- Exercise A:
In the blog post on Nouriel Roubini, copy the passage from "Friday, December 18, 2009" up to and including "of stopped clocks." word for word.
- Exercise B:
In which years does the blog post on Nouriel Roubini say he called the recession? List every one.
- Exercise C:
Answer these questions from the blog post on Nouriel Roubini:
(i) Who is the opening quotation attributed to?
(ii) When does Roubini say the U.S. dollar will recover some of its losses?
(iii) According to the comment, what does the Austrian Business Cycle Theory say a larger credit increase leads to?

- Text extract:
- - -
Believe those who are seeking the truth. Doubt those who find it. Andre Gide

Friday, December 18, 2009

Nouriel Roubini (Doctor Doom)

According to CNBC (First in Business Worldwide):

Global markets have rallied "too much, too soon, too fast" this year but a
correction will not happen right away, as a cheap dollar will still encourage investors to seek higher-yielding assets for a few more months, leading economist Nouriel Roubini said Thursday. Roubini, one of the few economists who accurately predicted the
magnitude of the financial crisis
, said the U.S. dollar will eventually recover some of its losses, but only in "six to 12 months from now, not any time soon."

I have nothing against Roubini; doomsayers are a dime a dozen (see my previous post). What I find incredible is how professional columnists at self-proclaimed "leading business networks" mindlessly genuflect at the alter of stopped clocks.

You've heard the old joke about how economists have successfully predicted 10 out of the last 2 recessions. Eric Tyson has a nice little piece claiming that Roubini is among these tireless prognosticators; see here. That's right, Roubini called the recession in 2004, 2005, 2006 and in 2007. As the old saying goes, even a stopped clock is correct twice a day. The puzzle is why there is such a large and persistent demand for stopped clocks.


  1. David,

    What are your thoughts on the Austrian Business Cycle Theory? I ask because it predicts that any artificial increase in credit will eventually lead to a crash, but it doesn't give a time frame. Nor, I don't think, does it give a way of estimating the time frame. It does say that the larger the credit increase the larger the crash.
- - -
- Recorded data:
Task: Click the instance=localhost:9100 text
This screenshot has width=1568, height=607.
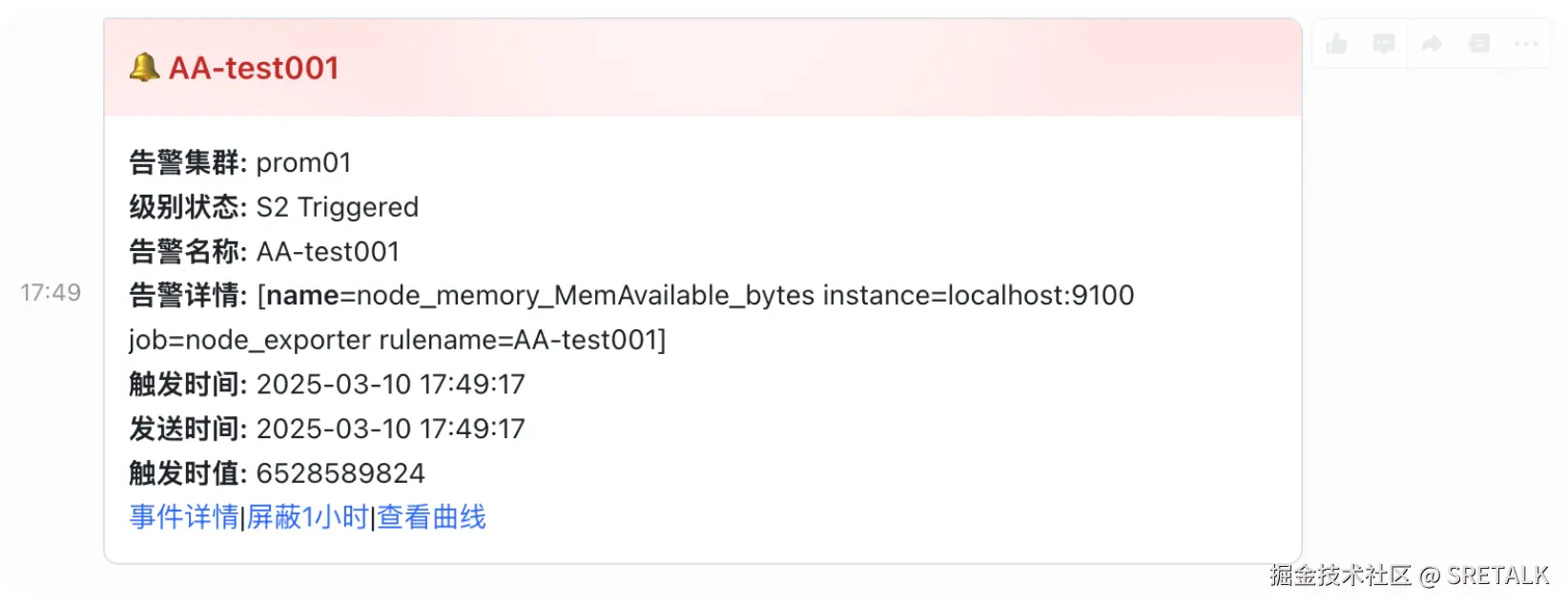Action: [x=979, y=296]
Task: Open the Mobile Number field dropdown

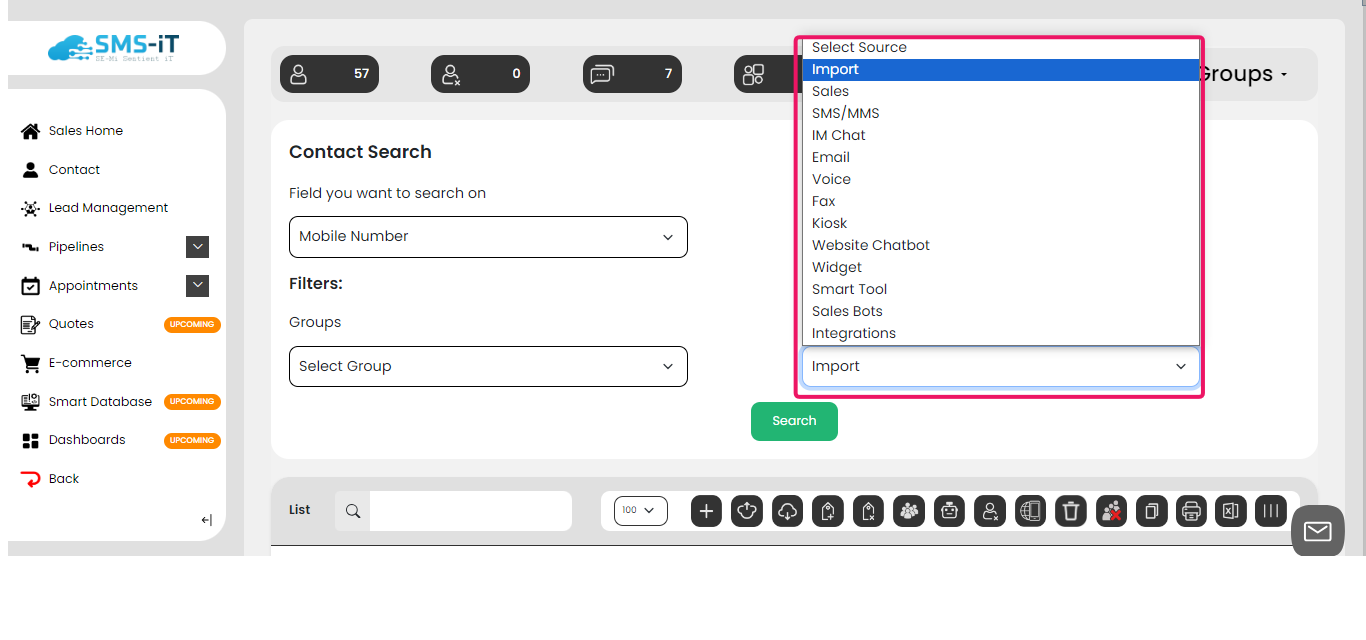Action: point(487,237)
- - -
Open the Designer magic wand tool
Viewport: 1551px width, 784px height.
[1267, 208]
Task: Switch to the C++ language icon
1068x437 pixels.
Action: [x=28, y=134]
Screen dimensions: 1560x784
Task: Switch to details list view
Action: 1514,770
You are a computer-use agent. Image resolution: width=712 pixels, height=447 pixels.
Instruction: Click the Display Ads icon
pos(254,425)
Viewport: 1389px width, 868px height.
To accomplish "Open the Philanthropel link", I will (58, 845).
- - -
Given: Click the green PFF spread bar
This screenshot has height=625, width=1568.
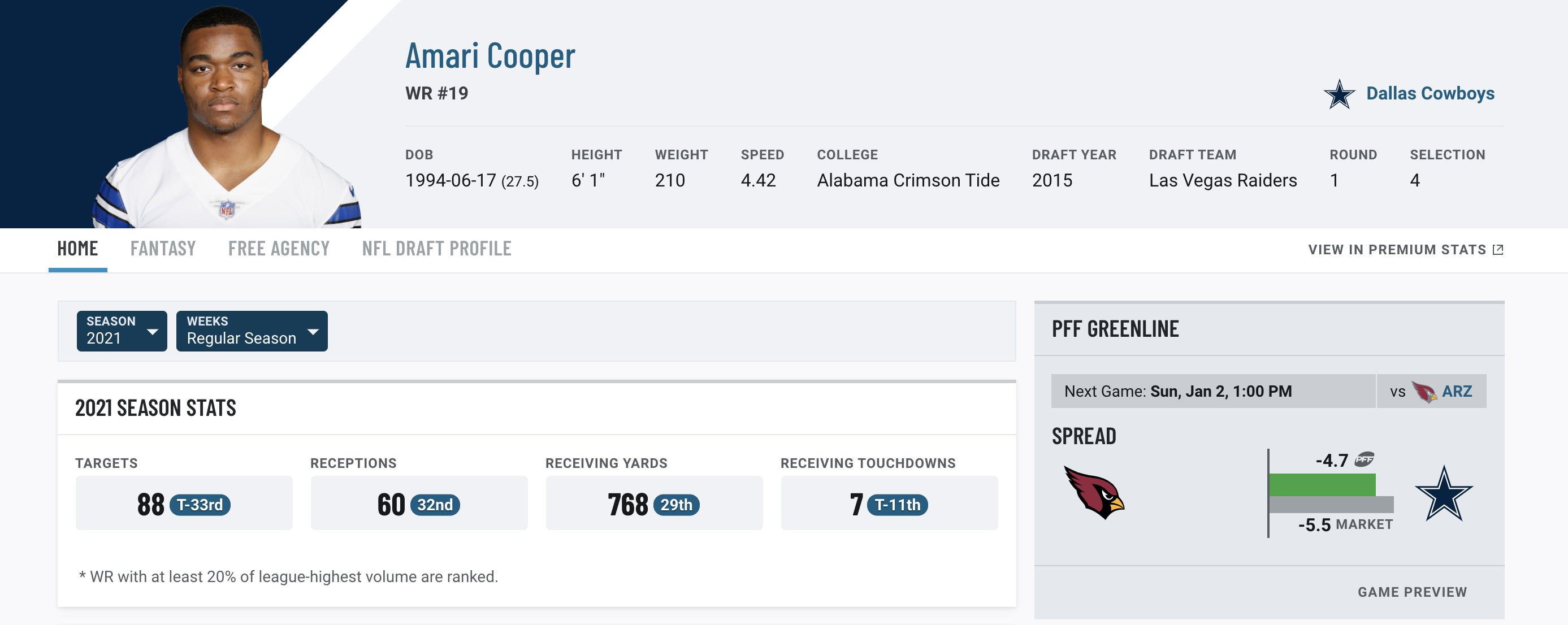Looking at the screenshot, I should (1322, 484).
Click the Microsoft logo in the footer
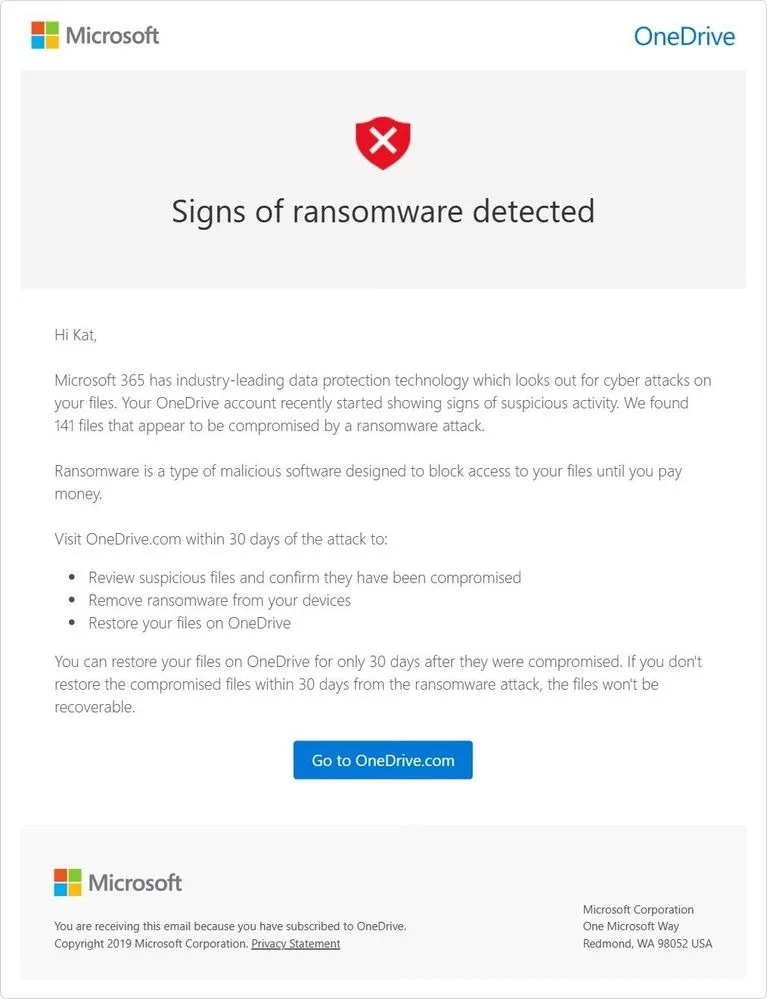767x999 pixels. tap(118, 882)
- - -
- Correct answer A:
Friday, December 18, 2009

Nouriel Roubini (Doctor Doom)

According to CNBC (First in Business Worldwide):

Global markets have rallied "too much, too soon, too fast" this year but a
correction will not happen right away, as a cheap dollar will still encourage investors to seek higher-yielding assets for a few more months, leading economist Nouriel Roubini said Thursday. Roubini, one of the few economists who accurately predicted the
magnitude of the financial crisis
, said the U.S. dollar will eventually recover some of its losses, but only in "six to 12 months from now, not any time soon."

I have nothing against Roubini; doomsayers are a dime a dozen (see my previous post). What I find incredible is how professional columnists at self-proclaimed "leading business networks" mindlessly genuflect at the alter of stopped clocks.

- Correct answer B:
2004, 2005, 2006, 2007

- Correct answer C:
(i) Andre Gide
(ii) In six to 12 months from now, not any time soon
(iii) A larger crash